ダックス 椎間板ヘルニア 手術
椎間板ヘルニアの手術。
個人的には寒くなってくると多く診る気がしますが、以前も書いたとおり軽症の子であれば内科治療で良くなることが多いため、手術を行う重症の子は年間数例しかいません。
そんな中、今回はちょっと特殊なケースだったのでご紹介します。
来院したのはなんと14歳になるM.ダックスの男の子(?言ってみれば、おじいちゃんです)
昨夜から突然腰が立たなくなってしまいまいた。
詳しく検査をしてみると、神経の反射は椎間板ヘルニアを疑う所見でした。
とにかく、入院してもらい点滴で薬を投与して24時間経過観察。。。。いまいち反応がありません。
排尿や排便は可能ですが、歩くことはもちろん自力で起っていることさえ困難な状態です。

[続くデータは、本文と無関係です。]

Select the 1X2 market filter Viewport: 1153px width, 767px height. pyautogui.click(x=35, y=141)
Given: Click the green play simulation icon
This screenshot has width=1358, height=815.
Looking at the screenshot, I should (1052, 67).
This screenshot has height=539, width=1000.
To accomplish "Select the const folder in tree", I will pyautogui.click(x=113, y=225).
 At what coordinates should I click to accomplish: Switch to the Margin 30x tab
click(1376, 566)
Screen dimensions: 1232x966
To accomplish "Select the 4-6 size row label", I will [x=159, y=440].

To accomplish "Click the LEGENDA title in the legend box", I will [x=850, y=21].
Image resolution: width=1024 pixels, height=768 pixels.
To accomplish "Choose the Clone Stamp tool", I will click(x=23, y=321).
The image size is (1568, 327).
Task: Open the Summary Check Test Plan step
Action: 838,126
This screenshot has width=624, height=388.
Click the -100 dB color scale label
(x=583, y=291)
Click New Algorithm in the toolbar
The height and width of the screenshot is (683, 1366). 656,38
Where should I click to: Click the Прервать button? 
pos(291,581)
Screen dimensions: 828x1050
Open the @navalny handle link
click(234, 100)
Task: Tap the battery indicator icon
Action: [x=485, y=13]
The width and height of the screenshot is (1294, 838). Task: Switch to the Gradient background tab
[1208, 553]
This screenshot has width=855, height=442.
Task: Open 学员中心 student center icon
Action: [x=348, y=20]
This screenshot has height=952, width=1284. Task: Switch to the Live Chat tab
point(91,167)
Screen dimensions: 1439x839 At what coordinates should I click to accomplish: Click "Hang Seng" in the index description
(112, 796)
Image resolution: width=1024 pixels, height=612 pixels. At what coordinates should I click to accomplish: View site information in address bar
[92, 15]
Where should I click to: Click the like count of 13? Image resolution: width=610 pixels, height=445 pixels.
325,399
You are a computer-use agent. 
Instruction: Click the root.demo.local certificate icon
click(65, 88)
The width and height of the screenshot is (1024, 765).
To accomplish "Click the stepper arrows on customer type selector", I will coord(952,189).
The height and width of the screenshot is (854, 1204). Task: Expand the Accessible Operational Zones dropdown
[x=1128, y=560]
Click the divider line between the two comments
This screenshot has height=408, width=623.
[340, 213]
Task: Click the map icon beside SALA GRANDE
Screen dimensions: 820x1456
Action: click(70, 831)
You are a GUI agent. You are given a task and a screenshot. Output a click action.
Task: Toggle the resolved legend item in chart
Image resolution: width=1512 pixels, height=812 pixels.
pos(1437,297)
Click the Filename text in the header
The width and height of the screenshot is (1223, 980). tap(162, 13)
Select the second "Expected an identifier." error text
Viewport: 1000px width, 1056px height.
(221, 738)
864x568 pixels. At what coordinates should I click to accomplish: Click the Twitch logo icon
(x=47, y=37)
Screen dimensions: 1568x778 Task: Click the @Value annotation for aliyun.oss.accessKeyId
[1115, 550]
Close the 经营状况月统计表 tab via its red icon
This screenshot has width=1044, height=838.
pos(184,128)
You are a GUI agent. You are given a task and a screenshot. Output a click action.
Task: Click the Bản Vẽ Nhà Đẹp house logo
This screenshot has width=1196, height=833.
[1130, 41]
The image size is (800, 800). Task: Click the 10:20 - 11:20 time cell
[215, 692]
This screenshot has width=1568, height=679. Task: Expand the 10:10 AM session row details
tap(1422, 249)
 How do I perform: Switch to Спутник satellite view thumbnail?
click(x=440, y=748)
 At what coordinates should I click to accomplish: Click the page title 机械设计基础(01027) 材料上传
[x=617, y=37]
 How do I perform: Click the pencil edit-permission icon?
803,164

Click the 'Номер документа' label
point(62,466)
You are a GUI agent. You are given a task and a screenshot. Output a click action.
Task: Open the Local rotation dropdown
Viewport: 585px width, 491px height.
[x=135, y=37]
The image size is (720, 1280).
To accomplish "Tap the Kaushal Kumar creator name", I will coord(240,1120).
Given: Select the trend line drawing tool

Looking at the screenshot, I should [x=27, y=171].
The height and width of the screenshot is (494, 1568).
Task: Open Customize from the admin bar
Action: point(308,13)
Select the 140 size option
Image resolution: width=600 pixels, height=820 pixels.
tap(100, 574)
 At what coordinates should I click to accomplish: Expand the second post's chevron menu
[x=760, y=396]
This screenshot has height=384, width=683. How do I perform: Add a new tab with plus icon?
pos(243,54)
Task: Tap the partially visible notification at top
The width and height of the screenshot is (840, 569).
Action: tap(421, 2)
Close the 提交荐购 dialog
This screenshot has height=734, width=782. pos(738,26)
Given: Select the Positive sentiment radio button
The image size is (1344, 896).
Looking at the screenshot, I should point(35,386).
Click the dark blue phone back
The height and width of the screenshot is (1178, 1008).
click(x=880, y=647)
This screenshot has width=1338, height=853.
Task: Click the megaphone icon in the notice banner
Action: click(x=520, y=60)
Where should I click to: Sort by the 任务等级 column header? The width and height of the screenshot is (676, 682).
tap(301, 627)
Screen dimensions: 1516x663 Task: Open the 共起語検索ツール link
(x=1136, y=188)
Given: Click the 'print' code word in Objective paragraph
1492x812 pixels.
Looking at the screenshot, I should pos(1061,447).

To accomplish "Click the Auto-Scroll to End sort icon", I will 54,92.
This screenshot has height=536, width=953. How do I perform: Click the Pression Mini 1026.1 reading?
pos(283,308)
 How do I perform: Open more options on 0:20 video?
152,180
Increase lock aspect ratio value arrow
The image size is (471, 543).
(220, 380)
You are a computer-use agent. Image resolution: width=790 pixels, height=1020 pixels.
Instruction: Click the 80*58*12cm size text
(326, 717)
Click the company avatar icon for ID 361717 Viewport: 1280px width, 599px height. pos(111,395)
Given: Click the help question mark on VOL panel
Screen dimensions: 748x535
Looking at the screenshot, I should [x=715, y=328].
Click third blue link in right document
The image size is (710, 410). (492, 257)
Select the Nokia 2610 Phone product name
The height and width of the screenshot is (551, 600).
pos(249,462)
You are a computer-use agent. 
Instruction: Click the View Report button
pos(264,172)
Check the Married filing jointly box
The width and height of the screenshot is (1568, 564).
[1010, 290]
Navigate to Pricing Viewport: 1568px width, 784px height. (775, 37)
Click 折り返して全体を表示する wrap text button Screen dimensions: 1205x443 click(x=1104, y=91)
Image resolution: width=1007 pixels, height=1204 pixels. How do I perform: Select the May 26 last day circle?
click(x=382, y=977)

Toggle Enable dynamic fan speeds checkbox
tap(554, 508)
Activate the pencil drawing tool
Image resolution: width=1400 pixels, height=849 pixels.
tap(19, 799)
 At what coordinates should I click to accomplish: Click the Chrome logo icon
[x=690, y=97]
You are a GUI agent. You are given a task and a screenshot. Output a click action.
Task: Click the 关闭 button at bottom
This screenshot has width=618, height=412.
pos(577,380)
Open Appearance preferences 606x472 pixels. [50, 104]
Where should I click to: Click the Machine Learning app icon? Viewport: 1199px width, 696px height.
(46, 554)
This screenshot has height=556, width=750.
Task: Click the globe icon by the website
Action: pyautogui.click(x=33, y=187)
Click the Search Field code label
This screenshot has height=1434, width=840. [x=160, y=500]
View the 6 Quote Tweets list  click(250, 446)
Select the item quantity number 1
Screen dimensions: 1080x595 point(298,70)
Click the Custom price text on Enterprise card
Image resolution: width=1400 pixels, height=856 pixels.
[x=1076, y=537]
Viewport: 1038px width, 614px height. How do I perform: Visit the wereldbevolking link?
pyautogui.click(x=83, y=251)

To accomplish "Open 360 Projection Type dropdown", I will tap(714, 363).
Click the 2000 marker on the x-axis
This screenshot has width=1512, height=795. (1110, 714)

しかも痛みも強いようで、触るとおもいっきり怒る感じ。
そして、飼い主さんとご相談。
「薬に対する反応はあまり良くないようです、確定診断のためにはMRIが良いと思います。さらには、椎間板ヘルニアだった場合うちの病院で手術は可能ですが当然全てが全身麻酔になります。14歳という年齢が少しネックになりますが、どうしましょう?」
飼い主さんは、即決。「MRI撮ってきます。手術も可能ならお願いします。」
実際、この子はもうずいぶん長いこと診察させてもらっていますが、14歳といえどもまだまだ若いもんに負けない的な感じで元気いっぱい。個人的に見てもこのまま歩けなくなってしまうのはちょっとつらい。。。。手術自体はやってみないと正直どこまで回復するかは不明ですが、麻酔に耐えられないような体の状態でもない。
「わかりました、やってみましょう!!」
手術は1時間ほどで順調に終わり、圧迫していた椎間板物質もごっそりとれました(といっても、数ミリの大きさの世界ですが)。
(摘出した椎間板物質の一部です)
あとは、祈るのみ。。。
手術翌朝には腰の痛みもとれたようで、少し穏やかになり徐々にリハビリを開始。。。。
術後1週間の抜糸のときには、かなり改善!!起たせてあげれば結構しっかり起っていられるかんじに。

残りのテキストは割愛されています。